Following on from recent and major research into any potential risks associated with the use of e-cigarettes, the British Medical Association (BMA) has now come out with a position paper saying people should vape instead of smoking.
“Since e-cigarettes became available in the UK in 2007, their use has been surrounded by medical and public controversy. This new 200-page report examines the science, public policy, regulation and ethics surrounding e-cigarettes and other non-tobacco sources of nicotine, and addresses these controversies and misunderstandings with conclusions based on the latest available evidence:
- E-cigarettes are not a gateway to smoking – in the UK, use of e-cigarettes is limited almost entirely to those who are already using, or have used, tobacco.
- E-cigarettes do not result in normalisation of smoking – there is no evidence that either nicotine replacement therapy (NRT) or e-cigarette use has resulted in renormalisation of smoking. None of these products has to date attracted significant use among adult never-smokers, or demonstrated evidence of significant gateway progression into smoking among young people.
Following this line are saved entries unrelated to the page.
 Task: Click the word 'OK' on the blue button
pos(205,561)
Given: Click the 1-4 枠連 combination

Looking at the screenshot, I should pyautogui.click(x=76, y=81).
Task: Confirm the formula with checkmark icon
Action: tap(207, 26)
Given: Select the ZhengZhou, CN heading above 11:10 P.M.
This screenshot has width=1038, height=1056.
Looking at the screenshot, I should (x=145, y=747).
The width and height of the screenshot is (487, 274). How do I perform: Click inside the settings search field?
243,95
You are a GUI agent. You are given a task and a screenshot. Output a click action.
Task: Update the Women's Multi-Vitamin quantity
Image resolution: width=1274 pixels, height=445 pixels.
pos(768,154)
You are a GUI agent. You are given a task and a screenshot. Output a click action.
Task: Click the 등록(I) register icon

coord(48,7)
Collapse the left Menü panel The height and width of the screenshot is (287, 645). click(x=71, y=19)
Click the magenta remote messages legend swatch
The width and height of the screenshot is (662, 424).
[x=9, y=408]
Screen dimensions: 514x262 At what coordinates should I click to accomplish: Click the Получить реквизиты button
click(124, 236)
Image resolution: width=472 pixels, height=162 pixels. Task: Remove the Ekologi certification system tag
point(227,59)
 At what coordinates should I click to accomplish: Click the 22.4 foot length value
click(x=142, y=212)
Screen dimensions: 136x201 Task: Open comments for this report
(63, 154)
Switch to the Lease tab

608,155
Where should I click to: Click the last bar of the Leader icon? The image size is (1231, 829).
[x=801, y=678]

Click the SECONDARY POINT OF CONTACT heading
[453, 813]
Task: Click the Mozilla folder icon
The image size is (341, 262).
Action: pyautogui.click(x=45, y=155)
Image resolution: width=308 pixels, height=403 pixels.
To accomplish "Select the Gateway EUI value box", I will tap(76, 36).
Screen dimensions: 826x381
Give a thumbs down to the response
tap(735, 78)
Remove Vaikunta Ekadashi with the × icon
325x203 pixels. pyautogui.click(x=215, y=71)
- E-cigarettes and quitting smoking – among smokers, e-cigarette use is likely to lead to quit attempts that would not otherwise have happened, and in a proportion of these to successful cessation. In this way, e-cigarettes can act as a gateway from smoking.
- E-cigarettes and long-term harm – the possibility of some harm from long-term e-cigarette use cannot be dismissed due to inhalation of the ingredients other than nicotine, but is likely to be very small, and substantially smaller than that arising from tobacco smoking. With appropriate product standards to minimise exposure to the other ingredients, it should be possible to reduce risks of physical health still further. Although it is not possible to estimate the long-term health risks associated with e-cigarettes precisely, the available data suggest that they are unlikely to exceed 5% of those associated with smoked tobacco products, and may well be substantially lower than this figure.”
“There are clear potential benefits to e-cigarettes in reducing the harms associated with smoking, and consensus that e-cigarette use is likely to be significantly safer than smoking,” the prestigious medical body that represents British doctors said.
E-Cigarettes – Vaping Over Smoking
The BMA lists what it sees as the main benefits of vaping instead of smoking as:
➤ “There is growing consensus that using an e-cigarette is substantially safer than smoking tobacco.”
➤ “Unlike smoking, e-cigarette use does not involve combustion. While the constituents of e-cigarette vapour can vary, and some of the toxicants present in tobacco smoke have been detected in e-cigarette aerosol, they are typically present at levels which are much lower than in tobacco smoke.”
➤ “E-cigarettes currently available are consumer-regulated products which have to meet product safety standards, but the standards are not as rigorous as for licensed medicines.”
With top-level advice such as this, it’s clear that the vaping industry is set to keep on growing and potentially well beyond current forecasts.